Le parcours se décompose en trois temps : nous débutons dans « La Lisière », représentant l’une des frontières du « monde civilisé ». Une foule de totems, mi-bustes, mi-arbres de Zadkine nous accueille : primitivismes, formes brutes et expressives, archaïsme, bois sont les maîtres-mots de cette première partie. En dialogue on peut admirer La Forêt de Giacometti qui ramène la silhouette humaine à son noyau primordial, son « être-arbre ».

la forêt
Alberto Giacometti, La Forêt, 1950, bronze, 57 x 61 x 47,3 cm

La Genèse

Puis nous déambulons jusqu’à « La Genèse », le volet qui explore la vie dans la forêt, l’infinité possibilité de créations, la nature en métamorphose. Dans cette perspective, l’exploration de la morphogénèse (processus de naissance des formes) de Hans Arp fait sens, en dialogue avec cette fameuse œuvre de Laure Prouvost déjà mentionnée, dont le corps féminin fusionne avec l’élément végétal de la branche. Les œuvres sont loin d’être appréhendées de manière distante et froide puisqu’une œuvre sonore de JL Hervé leur donne vie : des entités captent notre passage, et ce qui semble être un gazouillement tantôt mélodieux, tantôt inquiet, se laisse entendre.

croissance
Hans Arp, Croissance, 1938, plâtre, 109 x 36 x 43,5 cm

Le jardin

Nous traversons ensuite le jardin du musée, entre la maison et l’ancien atelier, où l’on peut admirer de nombreuses statues de Zadkine, qui aimait faire confronter le matériau aux aléas de la nature et du temps qui passe. Pour lui, une sculpture ne saurait se contenter d’être un bel objet, elle doit être une vivante poésie. Le sculpteur œuvrait ainsi dans une exceptionnelle intuition des ressources du matériau.

Bois sacré, bois dormant

Nous finissons dans l’ancien atelier de l’artiste, pour terminer le volet du « Bois sacré, bois dormant ». Y sont réunies plusieurs œuvres inspirées par l’esprit et les mystères de la forêt, faisant du lieu une « forêt intérieure », support de croyances, contes et projections fantasmagoriques. De fait, Zadkine a été nourri dans son enfance des sensations vécues dans la forêt primaire qui entourait Smolensk.

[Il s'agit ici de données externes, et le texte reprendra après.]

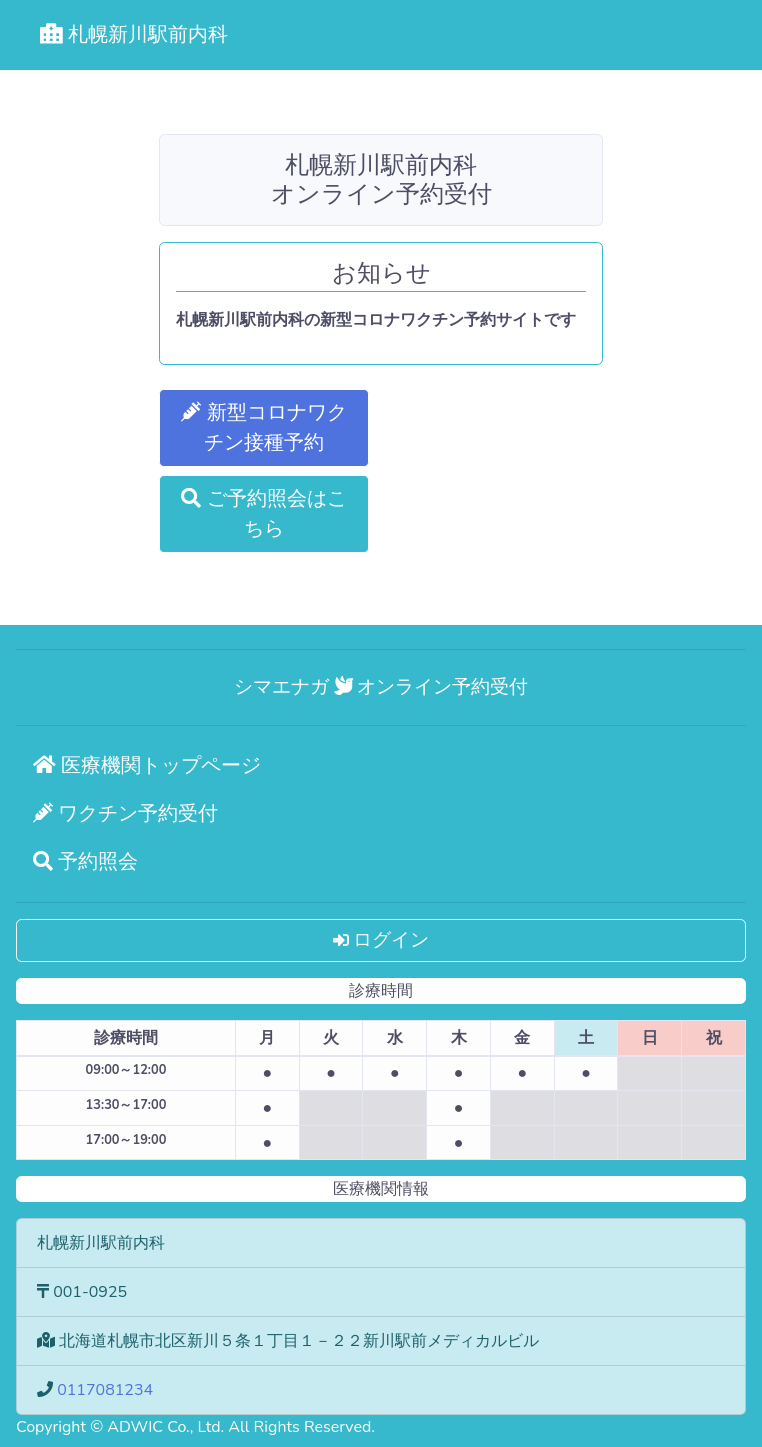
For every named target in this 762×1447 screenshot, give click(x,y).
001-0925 (90, 1292)
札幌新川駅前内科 (134, 34)
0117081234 (105, 1390)
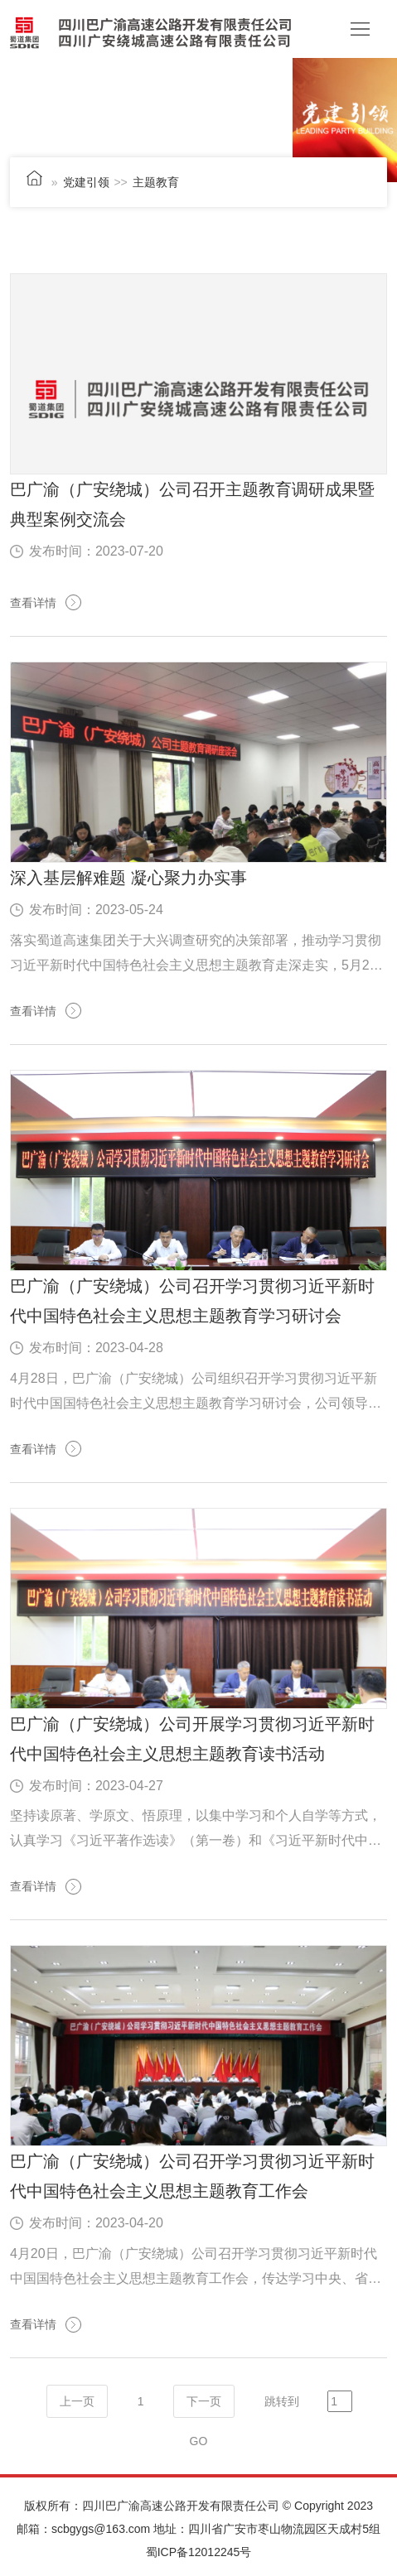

La forêt est cet espace où l’homme est « dehors et dedans, tout à la fois. Libre et prisonnier. » selon les mots de Max Ernst. « Qui va résoudre l’énigme ? »  s’interrogeait-il. Ernst est en effet l’auteur d’une toile agissant comme le paradigme de cette exposition (La dernière forêt datant de 1960-70). Par aileurrs, l’œuvre polymorphe d’Ariane Michel est particulièrement saisissante, puisqu’on est dans un premier temps interpellé par des sons de la forêt. En explorant, on tombe nez à nez avec une vidéo cachée qui révèle le subterfuge : les murmures de la forêt ne sont en réalité qu’évoqués par l’utilisation de différents éléments artificiels (pots en verre, brosses, tubes, tiges métalliques…).

ariane michel

Ci-dessus, les différents objets utilisés pour le concert d’Ariane Michel, qui ont permis de faire croire à notre oreille aux murmures de la forêt. Cette œuvre rappelle que la forêt est elle aussi une reconstitution et un fantasme du monde primordial.


Exposition « Le rêveur de la forêt », jusqu’au 23 février 2020 au 100 bis rue d’Assas, Paris 6ème.

Tous les jours sauf le lundi et certains jours fériés (fermé le 25 décembre et le 1er janvier) de 10h à 18h, dernière entrée à 17h30.